Austen went to Maidstone Crown Court on Friday with a bag packed prepared for a jail sentence.
But she walked free after a judge decided nine months imprisonment could be suspended and 250 hours “onerous” unpaid work would be imposed.
Prosecutor Craig Evans said police went to Austen’s house on January 31 last year and while searching her bedroom a drugs dog “showed interest”.
“They were going to London in a limousine and she wanted to make sure they had a good time” - Prosecutor Craig Evans
A bag containing white powder was then discovered hidden in sections of the window.
The 12 packages weighed 5.65g and had a high purity of about 87 per cent.
Mr Evans said Austen admitted having the drug to celebrate her daughter’s birthday.
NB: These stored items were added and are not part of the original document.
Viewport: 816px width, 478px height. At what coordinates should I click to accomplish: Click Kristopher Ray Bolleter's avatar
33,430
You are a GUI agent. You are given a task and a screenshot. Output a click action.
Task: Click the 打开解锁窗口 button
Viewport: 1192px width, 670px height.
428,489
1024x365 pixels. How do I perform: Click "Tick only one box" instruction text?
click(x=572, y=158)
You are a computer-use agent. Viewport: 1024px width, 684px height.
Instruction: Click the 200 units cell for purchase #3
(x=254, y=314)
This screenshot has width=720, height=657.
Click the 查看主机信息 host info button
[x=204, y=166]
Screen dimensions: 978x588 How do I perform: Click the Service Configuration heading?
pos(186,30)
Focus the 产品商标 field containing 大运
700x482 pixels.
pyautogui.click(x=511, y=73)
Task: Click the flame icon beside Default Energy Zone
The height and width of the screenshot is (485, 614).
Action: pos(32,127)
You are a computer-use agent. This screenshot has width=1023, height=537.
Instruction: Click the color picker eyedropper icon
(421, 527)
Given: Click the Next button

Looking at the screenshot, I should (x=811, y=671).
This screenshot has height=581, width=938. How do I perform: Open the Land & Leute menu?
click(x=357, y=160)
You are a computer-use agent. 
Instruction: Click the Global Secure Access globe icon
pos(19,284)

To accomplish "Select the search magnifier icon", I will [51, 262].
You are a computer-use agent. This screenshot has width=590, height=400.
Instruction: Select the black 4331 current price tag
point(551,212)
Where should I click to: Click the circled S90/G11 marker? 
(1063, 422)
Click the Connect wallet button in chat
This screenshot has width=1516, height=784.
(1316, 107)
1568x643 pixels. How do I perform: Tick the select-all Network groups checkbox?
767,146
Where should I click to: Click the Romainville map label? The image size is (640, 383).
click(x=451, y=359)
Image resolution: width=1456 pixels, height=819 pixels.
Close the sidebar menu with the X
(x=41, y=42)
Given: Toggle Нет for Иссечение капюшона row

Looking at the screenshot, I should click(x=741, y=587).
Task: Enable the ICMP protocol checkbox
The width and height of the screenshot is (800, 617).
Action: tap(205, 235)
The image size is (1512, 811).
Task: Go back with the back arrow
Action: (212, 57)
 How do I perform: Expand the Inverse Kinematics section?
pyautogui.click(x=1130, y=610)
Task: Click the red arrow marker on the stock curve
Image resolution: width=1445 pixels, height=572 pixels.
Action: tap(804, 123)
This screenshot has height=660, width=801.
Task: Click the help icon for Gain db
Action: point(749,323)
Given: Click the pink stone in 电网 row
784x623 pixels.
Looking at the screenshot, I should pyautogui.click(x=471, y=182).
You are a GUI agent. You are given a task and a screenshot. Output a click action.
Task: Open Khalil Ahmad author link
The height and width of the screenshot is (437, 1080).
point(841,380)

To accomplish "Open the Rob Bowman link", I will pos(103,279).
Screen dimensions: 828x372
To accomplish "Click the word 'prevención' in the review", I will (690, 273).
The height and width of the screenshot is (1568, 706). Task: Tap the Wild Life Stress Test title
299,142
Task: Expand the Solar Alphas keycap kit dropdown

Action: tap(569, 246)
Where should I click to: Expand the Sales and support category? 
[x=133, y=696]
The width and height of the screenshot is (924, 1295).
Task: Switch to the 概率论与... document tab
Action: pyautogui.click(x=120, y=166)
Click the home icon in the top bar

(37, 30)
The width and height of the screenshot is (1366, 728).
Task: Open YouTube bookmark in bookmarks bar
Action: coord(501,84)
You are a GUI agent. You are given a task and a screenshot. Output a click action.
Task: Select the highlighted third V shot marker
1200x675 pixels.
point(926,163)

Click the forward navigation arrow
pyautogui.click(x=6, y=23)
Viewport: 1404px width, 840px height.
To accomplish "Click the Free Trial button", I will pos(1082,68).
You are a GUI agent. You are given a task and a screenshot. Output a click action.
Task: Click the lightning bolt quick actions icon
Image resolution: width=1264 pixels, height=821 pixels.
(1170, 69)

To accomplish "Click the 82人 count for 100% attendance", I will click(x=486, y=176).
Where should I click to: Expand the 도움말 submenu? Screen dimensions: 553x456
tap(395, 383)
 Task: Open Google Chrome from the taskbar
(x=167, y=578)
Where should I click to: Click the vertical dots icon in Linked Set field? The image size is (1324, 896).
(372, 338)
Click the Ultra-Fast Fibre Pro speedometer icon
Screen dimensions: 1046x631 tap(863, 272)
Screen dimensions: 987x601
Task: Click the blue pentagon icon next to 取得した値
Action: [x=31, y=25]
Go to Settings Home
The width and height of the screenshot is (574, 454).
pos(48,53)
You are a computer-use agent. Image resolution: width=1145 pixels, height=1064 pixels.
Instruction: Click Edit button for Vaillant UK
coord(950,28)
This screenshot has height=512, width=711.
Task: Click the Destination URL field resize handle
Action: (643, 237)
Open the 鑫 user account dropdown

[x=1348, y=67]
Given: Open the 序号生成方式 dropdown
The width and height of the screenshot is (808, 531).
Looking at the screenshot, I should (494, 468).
“They were going to London in a limousine and she wanted to make sure they had a good time,” he said.
Austen, who admitted possessing cocaine with intent to supply, had six previous convictions, one for possessing amphetamine in 2010. She was fined.
Danny Moore, defending, said there would be an adverse effect on a young boy in the family if Austen were sent to prison. She also provided respite and care for her grandmother.
“It is to her great shame she finds herself in court,” he said. “She appeared to have left this sort of thing behind.”
Mr Moore added that “in the very unusual circumstances of this case”, a suspended sentence could be imposed.
Recorder Matthew McDonagh said: “The basis of your plea – which in the circumstances I do not go behind – was that the drugs were to be consumed by yourself and your daughter and had been purchased to celebrate her birthday on a trip to London.
“They were to be consumed over the course of the weekend. Offences of this nature are to be taken seriously.”
The judge said Austen had previous convictions “of some antiquity”.
He added: “I am persuaded the appropriate course is to accept the submissions.
“I proceed on the basis this is a serious example of possession of drugs. It would take you outside the guidelines.”
Suspending the sentence for a year, Recorder McDonagh said of the unpaid work: “That is meant to be an onerous requirement which, no doubt, you will find difficulty in fulfilling.
“The offence normally attracts a sentence of imprisonment of some length.”